Do I need to say (i) the multiset of the samples is $\{35,35, \dots \}$ instead of (ii) the set of samples is $\{35,35, \dots \}$?

  • 0
    It seems worth mentioning that informal representations of sets such as {a,b,c} where a, b, and c are letters of the alphabet are often used. I say informal because a, b, and c interpreted as letters are not themselves sets while in formal set theory, every element of a set is a set itself. However, we can replace something such as {a, b, c} with a more formal {$0, 1, 2$}, and $0 = \emptyset$, $1 = \{0\}$, and $2 = \{0, 1\}$ so each member is indeed a set itself. The point is that how formal one should be really seems to depend on the context as suggested by the answers.2011-01-18

3 Answers 3

3

Yes, I think it would be better to use the word "multi-set" here. Formally, say, $\{35,35,7\}$ and $\{35,7\}$ are the same set, but in your case the number of times each element is mentioned actually matters.

One caveat: Not everybody is careful, and some see this distinction as pedantic, so you may find in books or websites mention of the set ${35,35,7}$ when really, it is the multi-set that is meant.

Also, sometimes people use ordered tuples $(35,35,7)$ to avoid this issue.

3

Two sets $A$ and $B$ are the same if and only if they have the same elements; that is, if and only if for every $x$, $x\in A$ is true if and only if $x\in B$ is true.

That means that the set $A=\{1,1\}$ and the set $B=\{1\}$ are really the same set, because they have the exact same elements.

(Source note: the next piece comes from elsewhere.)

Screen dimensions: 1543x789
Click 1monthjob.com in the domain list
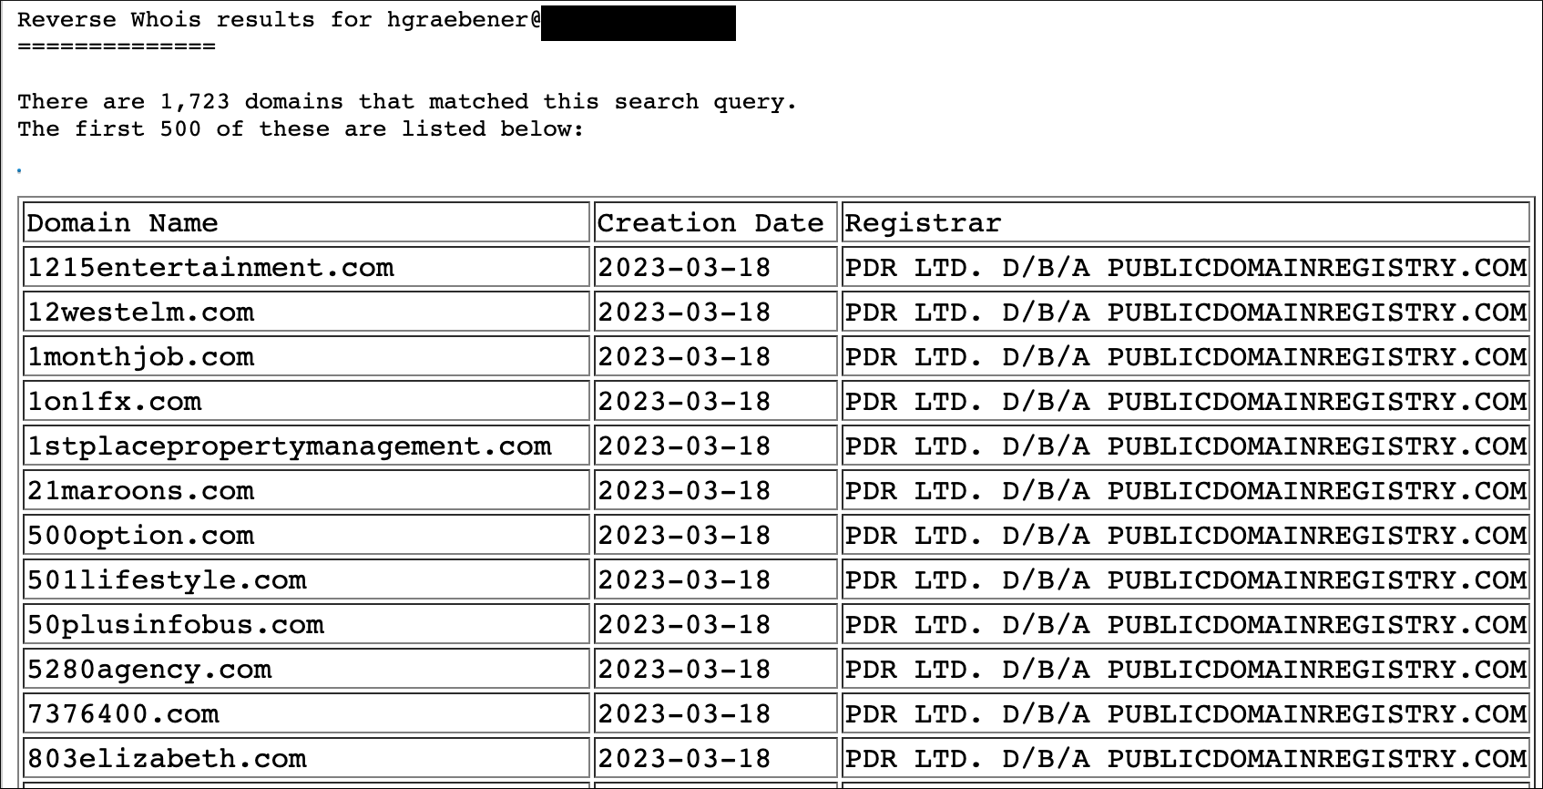[140, 357]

Sets cannot "tell" how many times an element is listed in it.

Your set, $A=\{35, 35, 36, 36, 37\}$, and the set $B=\{35, 36, 37\}$ are the same set, for every $x$, $x$ is in $A$ if and only if $x$ is in $B$. They are both also the same as the set $C=\{37, 37, 37, 37, 35, 36\}$, and the set $D=\{37,36,35,35,35,35,35,35,35,35,35,35\}$.

Multisets are slightly different; in a multiset, the number of times that an element appears does matter. Two multisets $A$ and $B$ are equal if and only if for every $x$, the number of times that $x$ occurs in $A$ is the same as the number of times that $x$ occurs in $B$. However, multisets don't care about order, so the multiset $A=\{35, 35, 36, 36, 37\}$ and the multiset $B=\{35, 36, 37, 35, 36\}$ are equal.

If you want to keep track of both the number of times and the order, the simplest thing is to consider ordered pairs; for example, instead of the set you attempt to give, you could have a set in which the $n$th reading is represented by the ordered pair $(n,a)$, where $a$ is the reading itself. So you could take $A=\{(1,35), (2,35), (3,36), (4,36), (5,37)\}$; this would be different from the set in which the readings are, in order, $35$, $36$, $37$, $36$, and $35$. So you need to figure out exactly what is it that matter and what does not matter.

If only what actually occurs matters, use sets.

If what matters is what occurs and the number of times it occurs, use multisets.

If what matters is what occurs, the order, and the number of times it occurs, use sets of ordered pairs or some other modification.

Either way, to avoid confusion, use the corresponding nomenclature: if you want multisets, say "multiset"; if you want sets, say "set".

1

I think it would be proper to use "multiset". But most statisticians probably just say "set".